-------- Records for this task
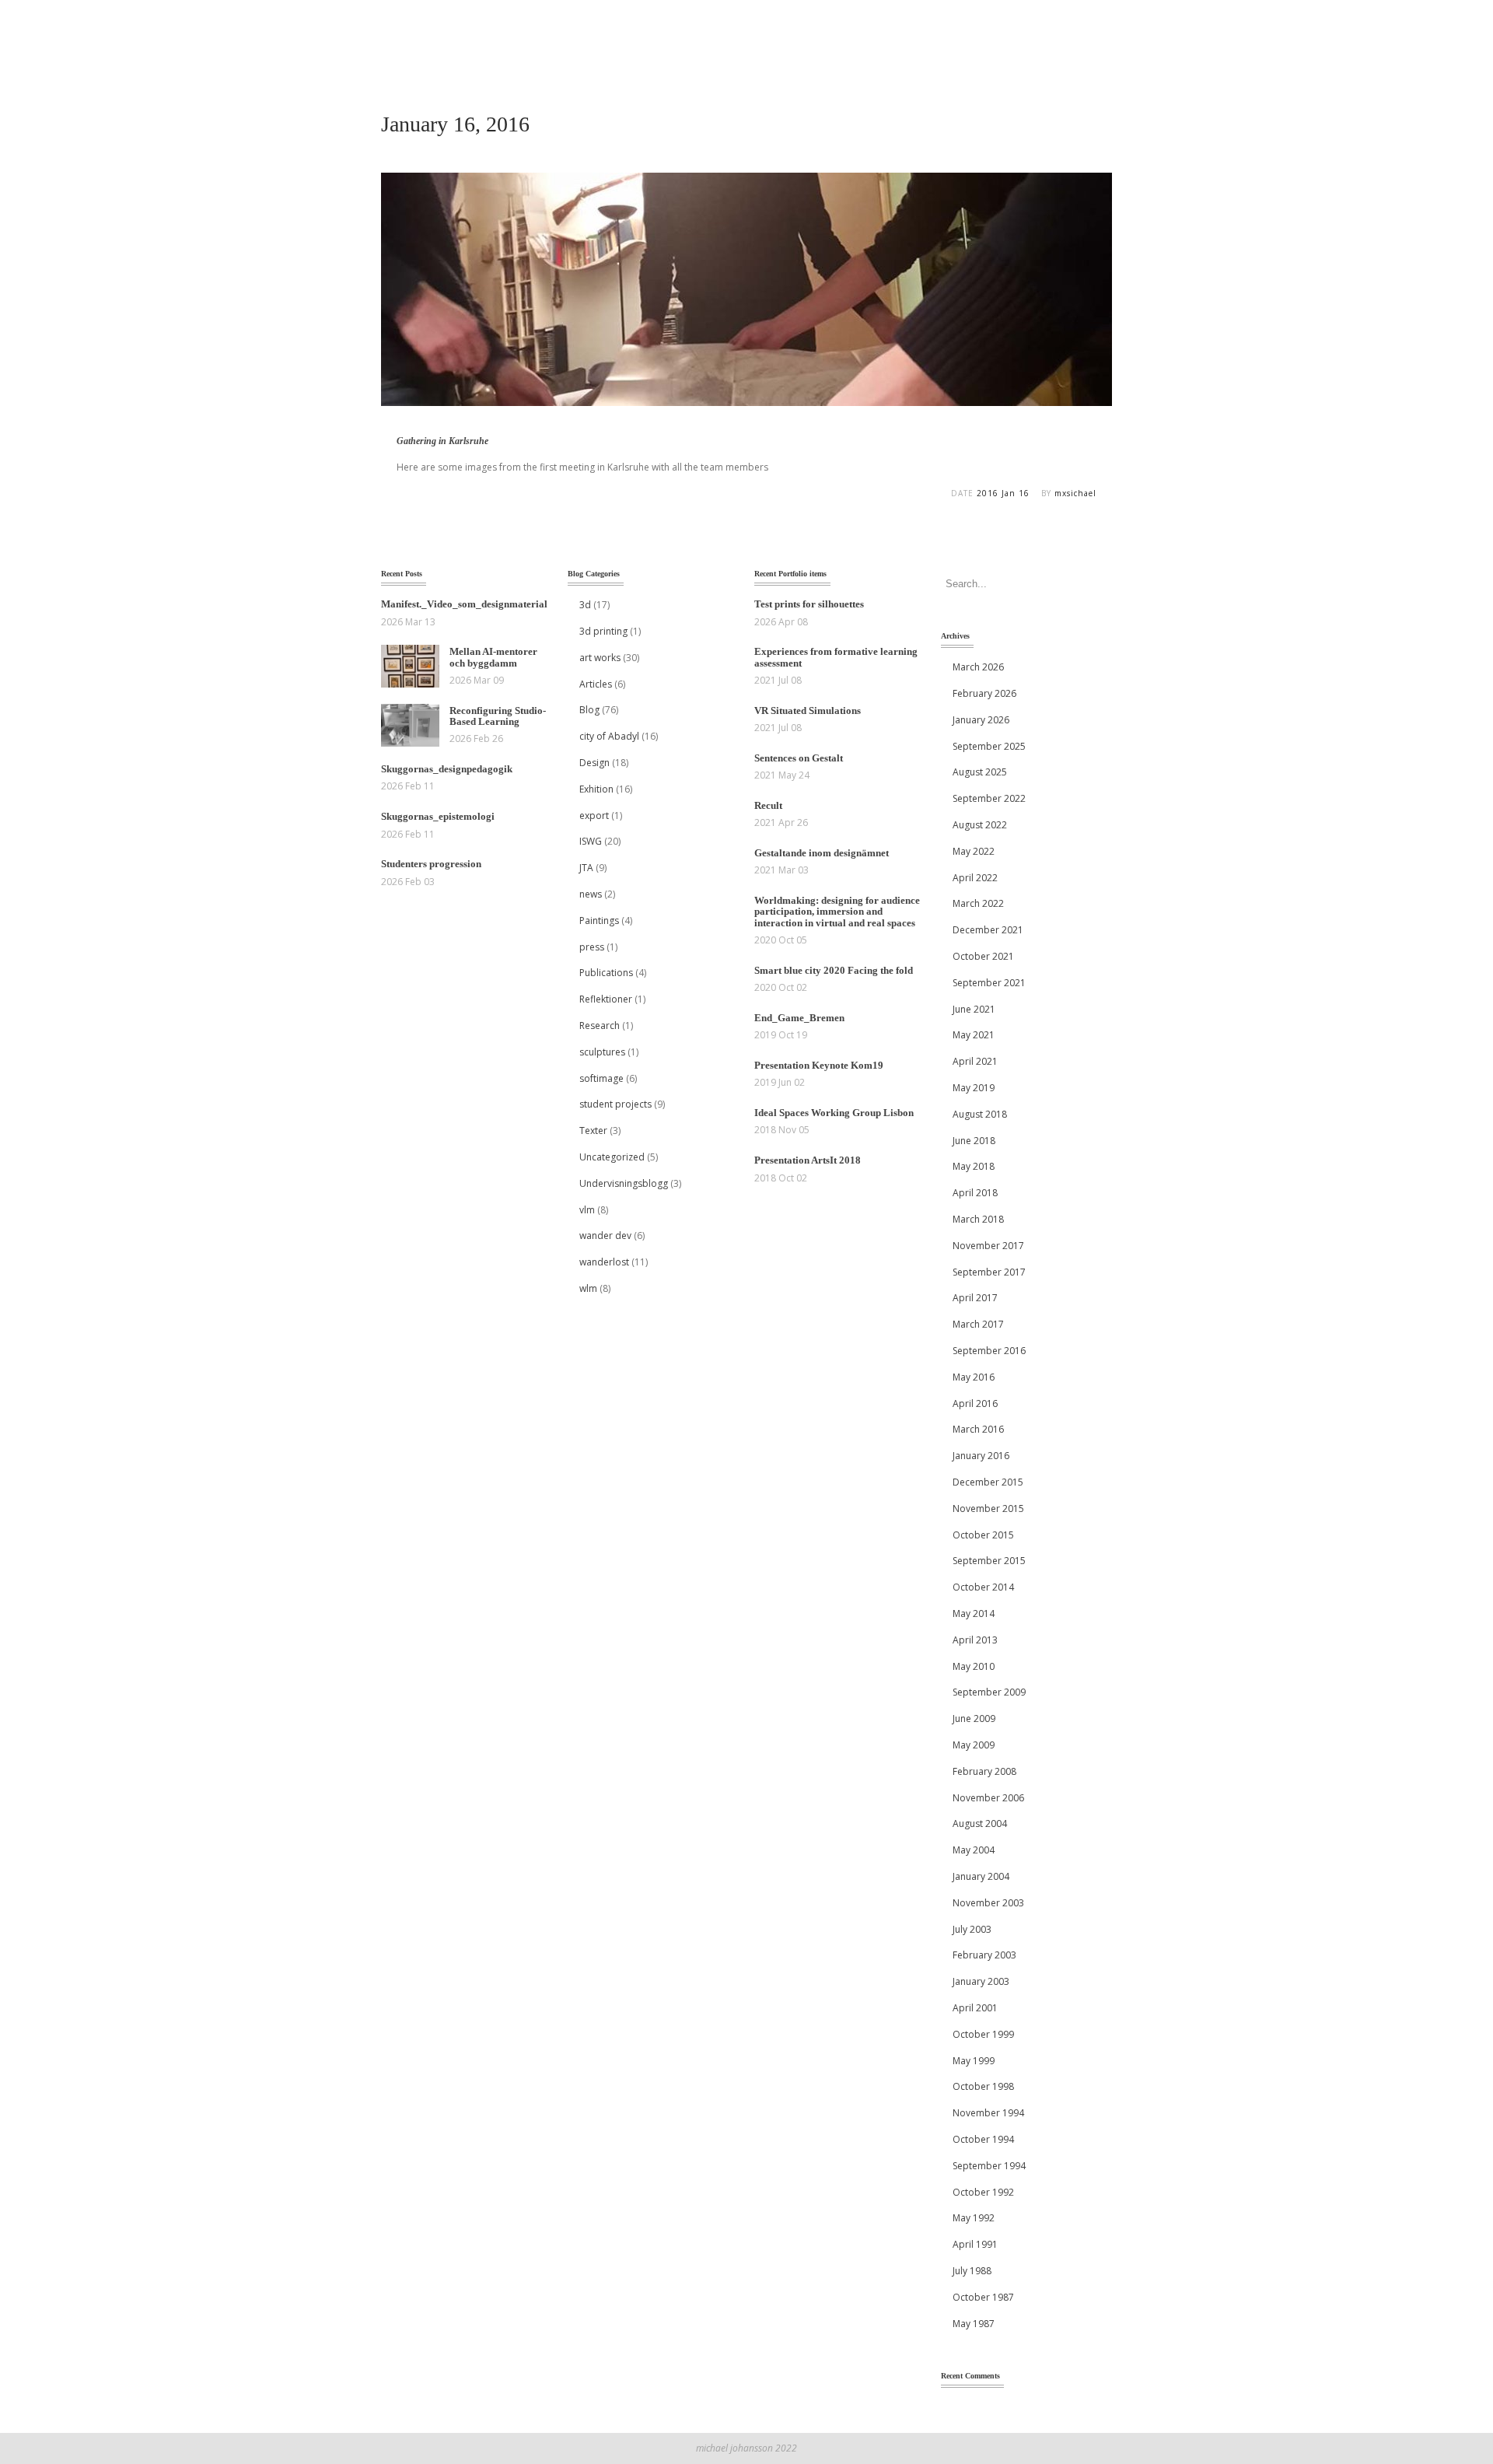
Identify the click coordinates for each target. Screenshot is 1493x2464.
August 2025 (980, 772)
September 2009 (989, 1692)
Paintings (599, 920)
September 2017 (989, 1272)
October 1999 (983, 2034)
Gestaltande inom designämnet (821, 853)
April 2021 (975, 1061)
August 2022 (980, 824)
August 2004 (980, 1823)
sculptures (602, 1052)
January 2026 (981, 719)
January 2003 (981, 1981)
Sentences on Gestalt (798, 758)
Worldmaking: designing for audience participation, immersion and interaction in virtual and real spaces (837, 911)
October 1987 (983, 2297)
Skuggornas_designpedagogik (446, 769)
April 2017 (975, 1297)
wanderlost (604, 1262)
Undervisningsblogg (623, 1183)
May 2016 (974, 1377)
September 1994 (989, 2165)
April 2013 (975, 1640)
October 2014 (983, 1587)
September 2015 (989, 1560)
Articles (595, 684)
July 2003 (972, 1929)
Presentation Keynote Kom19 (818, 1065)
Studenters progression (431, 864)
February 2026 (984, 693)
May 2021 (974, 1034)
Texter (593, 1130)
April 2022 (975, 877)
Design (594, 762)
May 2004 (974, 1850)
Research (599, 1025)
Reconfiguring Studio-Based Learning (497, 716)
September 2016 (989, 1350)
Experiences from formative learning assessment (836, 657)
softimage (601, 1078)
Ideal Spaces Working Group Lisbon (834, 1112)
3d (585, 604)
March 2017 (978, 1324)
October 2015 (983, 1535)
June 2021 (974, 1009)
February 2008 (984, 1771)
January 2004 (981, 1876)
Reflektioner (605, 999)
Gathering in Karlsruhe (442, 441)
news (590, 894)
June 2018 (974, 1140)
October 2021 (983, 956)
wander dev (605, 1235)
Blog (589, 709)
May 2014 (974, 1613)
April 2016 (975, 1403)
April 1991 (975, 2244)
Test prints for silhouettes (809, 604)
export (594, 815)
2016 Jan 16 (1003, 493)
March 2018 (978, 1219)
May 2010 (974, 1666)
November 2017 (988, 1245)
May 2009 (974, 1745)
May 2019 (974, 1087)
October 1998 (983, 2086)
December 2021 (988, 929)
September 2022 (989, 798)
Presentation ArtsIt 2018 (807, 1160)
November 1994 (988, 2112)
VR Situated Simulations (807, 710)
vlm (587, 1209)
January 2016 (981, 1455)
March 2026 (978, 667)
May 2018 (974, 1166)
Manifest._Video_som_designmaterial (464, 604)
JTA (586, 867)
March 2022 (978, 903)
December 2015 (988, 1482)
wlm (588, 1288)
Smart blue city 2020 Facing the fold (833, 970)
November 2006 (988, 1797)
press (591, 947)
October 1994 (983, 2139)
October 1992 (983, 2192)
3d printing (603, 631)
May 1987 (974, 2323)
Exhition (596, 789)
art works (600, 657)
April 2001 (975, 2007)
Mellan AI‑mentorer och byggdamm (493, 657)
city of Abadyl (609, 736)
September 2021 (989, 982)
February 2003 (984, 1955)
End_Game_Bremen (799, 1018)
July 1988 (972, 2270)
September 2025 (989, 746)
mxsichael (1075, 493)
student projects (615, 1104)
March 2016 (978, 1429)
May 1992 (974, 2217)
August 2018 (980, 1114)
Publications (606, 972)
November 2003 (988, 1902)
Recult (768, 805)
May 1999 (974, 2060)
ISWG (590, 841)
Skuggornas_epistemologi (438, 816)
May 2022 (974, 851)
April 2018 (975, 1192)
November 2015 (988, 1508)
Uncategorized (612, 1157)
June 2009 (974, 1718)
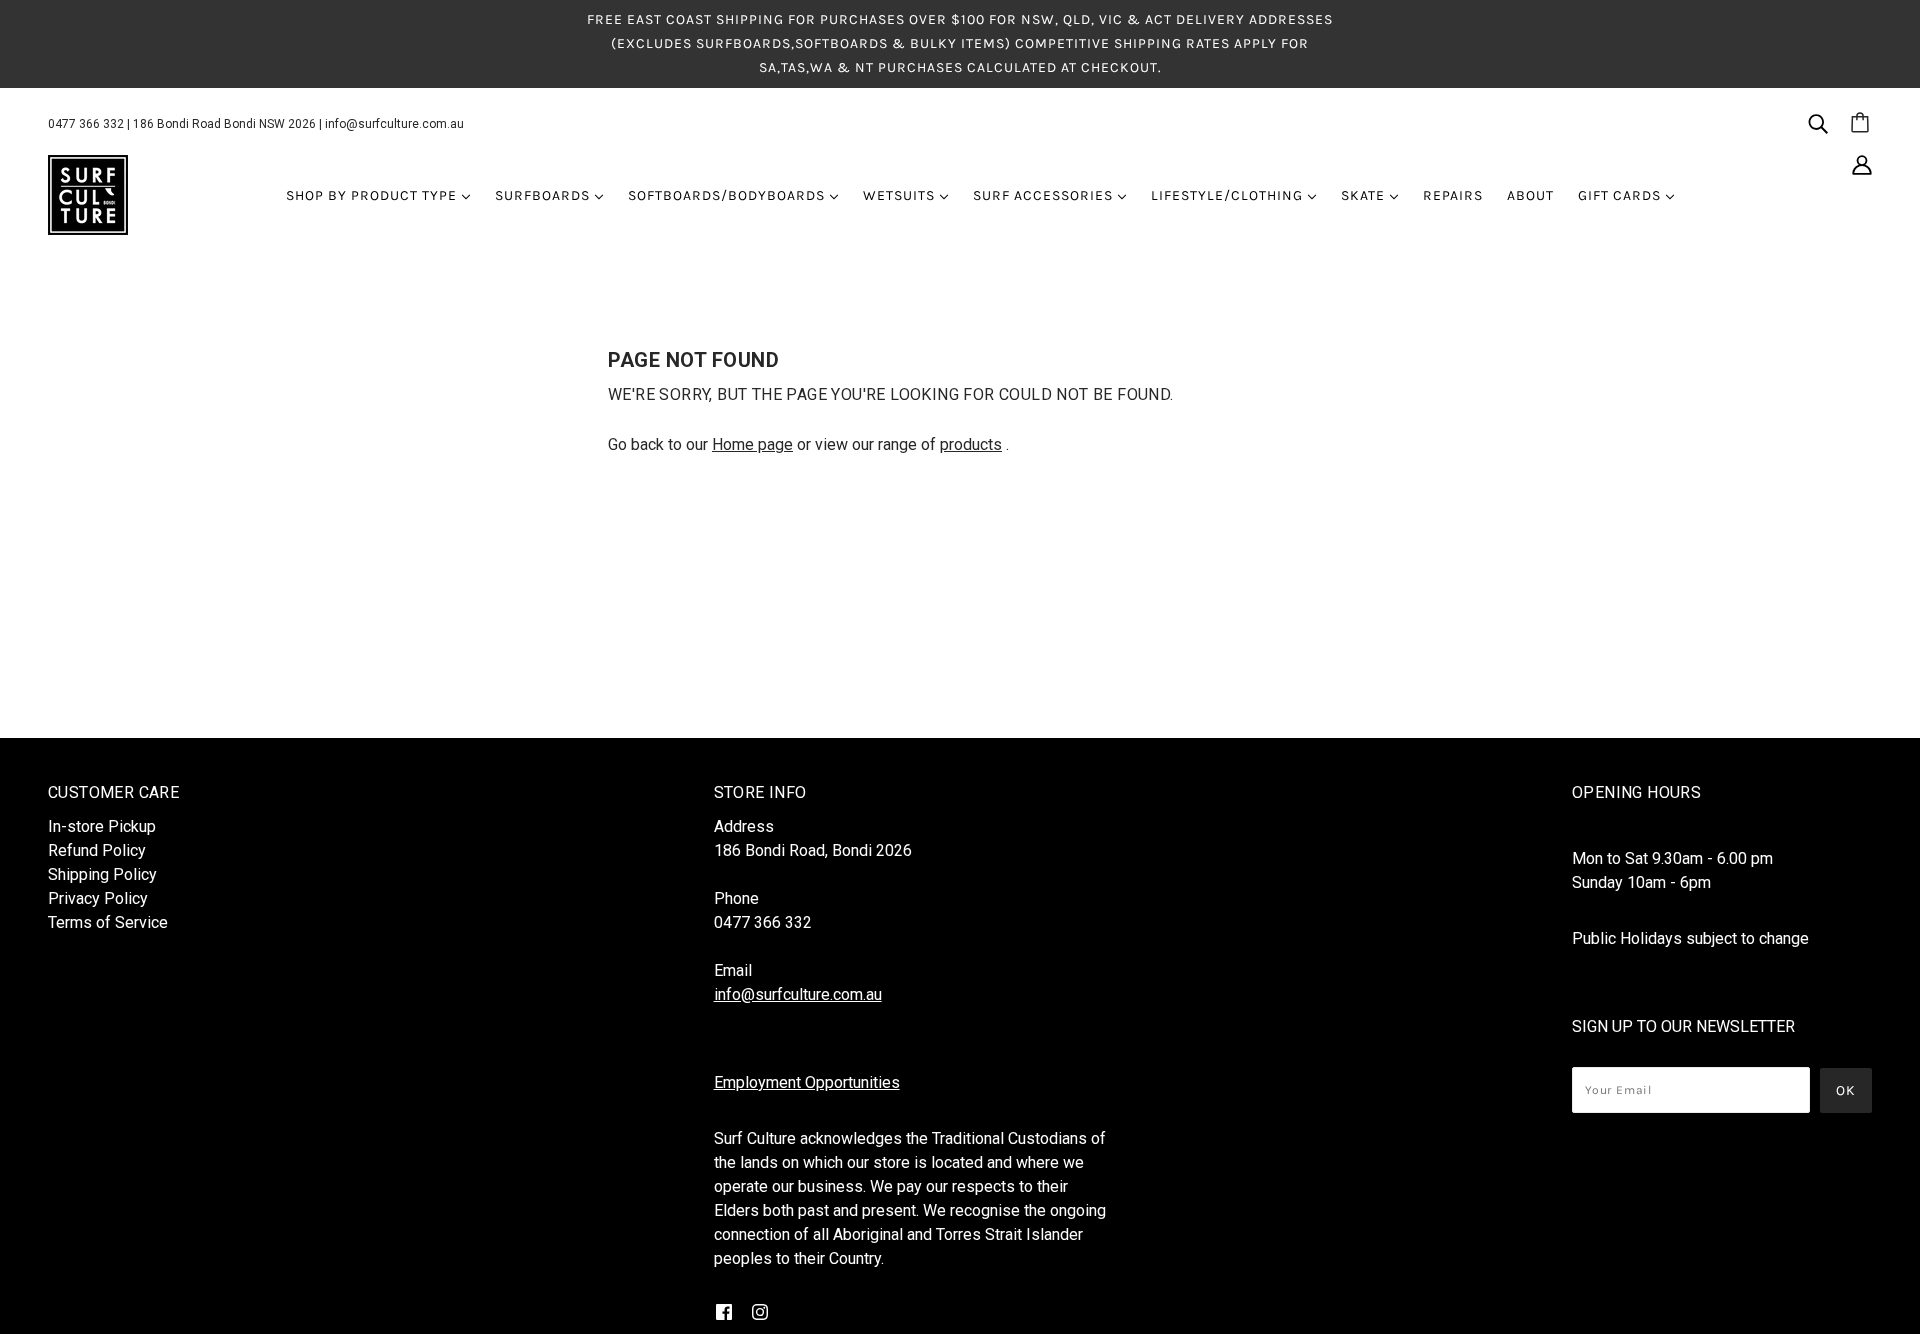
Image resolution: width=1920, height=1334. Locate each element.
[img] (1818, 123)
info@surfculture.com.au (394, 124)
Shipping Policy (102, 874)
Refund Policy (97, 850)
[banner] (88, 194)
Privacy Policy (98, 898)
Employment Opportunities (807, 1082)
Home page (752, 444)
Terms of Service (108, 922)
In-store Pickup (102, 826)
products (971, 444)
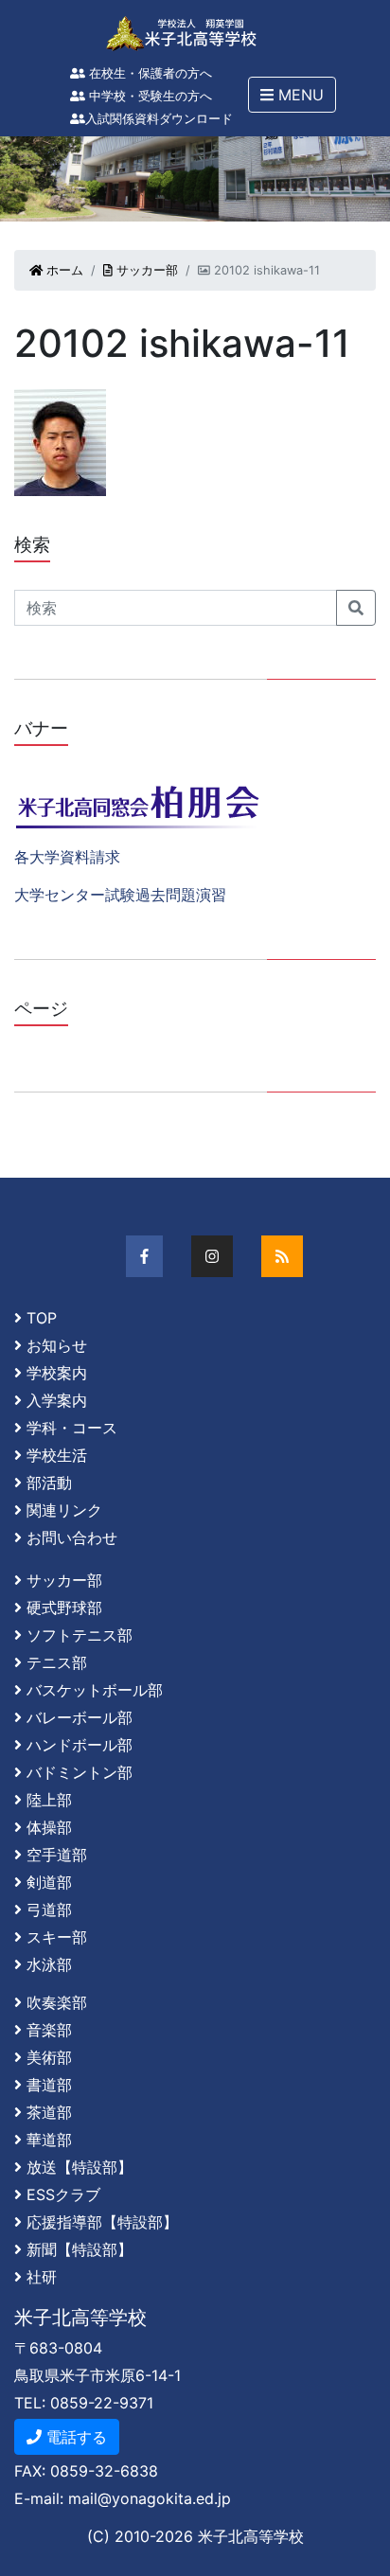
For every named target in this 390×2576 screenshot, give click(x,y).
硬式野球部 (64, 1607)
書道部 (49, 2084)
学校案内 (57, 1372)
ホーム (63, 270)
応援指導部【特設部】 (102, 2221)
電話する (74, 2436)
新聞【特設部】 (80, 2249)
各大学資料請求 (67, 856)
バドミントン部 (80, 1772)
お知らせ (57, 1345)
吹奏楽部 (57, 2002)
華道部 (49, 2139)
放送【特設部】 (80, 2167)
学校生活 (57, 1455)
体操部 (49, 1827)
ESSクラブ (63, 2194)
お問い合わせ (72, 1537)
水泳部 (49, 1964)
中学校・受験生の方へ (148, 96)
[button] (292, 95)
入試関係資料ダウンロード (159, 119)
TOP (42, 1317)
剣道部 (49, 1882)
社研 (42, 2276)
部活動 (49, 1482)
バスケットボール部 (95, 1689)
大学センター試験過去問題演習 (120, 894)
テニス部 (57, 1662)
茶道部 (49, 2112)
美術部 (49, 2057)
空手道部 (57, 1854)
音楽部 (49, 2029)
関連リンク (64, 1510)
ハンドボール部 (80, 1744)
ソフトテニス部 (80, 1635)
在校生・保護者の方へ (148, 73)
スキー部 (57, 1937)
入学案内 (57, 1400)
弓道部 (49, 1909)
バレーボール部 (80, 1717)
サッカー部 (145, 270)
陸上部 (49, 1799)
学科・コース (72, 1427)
----------------
Aim of the task — Please set down exactly the lines running from the one with "各大学資料請求 (67, 856)" to the last line of the entries above, both of them included, and no others.

Solved exercise —
各大学資料請求 (67, 856)
バドミントン部 (80, 1772)
お知らせ (57, 1345)
吹奏楽部 (57, 2002)
華道部 (49, 2139)
放送【特設部】 (80, 2167)
学校生活 (57, 1455)
体操部 (49, 1827)
ESSクラブ (63, 2194)
お問い合わせ (72, 1537)
水泳部 (49, 1964)
中学校・受験生の方へ (148, 96)
[button] (292, 95)
入試関係資料ダウンロード (159, 119)
TOP (42, 1317)
剣道部 (49, 1882)
社研 (42, 2276)
部活動 (49, 1482)
バスケットボール部 (95, 1689)
大学センター試験過去問題演習 (120, 894)
テニス部 (57, 1662)
茶道部 (49, 2112)
美術部 (49, 2057)
空手道部 (57, 1854)
音楽部 (49, 2029)
関連リンク (64, 1510)
ハンドボール部 (80, 1744)
ソフトテニス部 (80, 1635)
在校生・保護者の方へ (148, 73)
スキー部 (57, 1937)
入学案内 (57, 1400)
弓道部 (49, 1909)
バレーボール部 (80, 1717)
サッカー部 (145, 270)
陸上部 (49, 1799)
学科・コース (72, 1427)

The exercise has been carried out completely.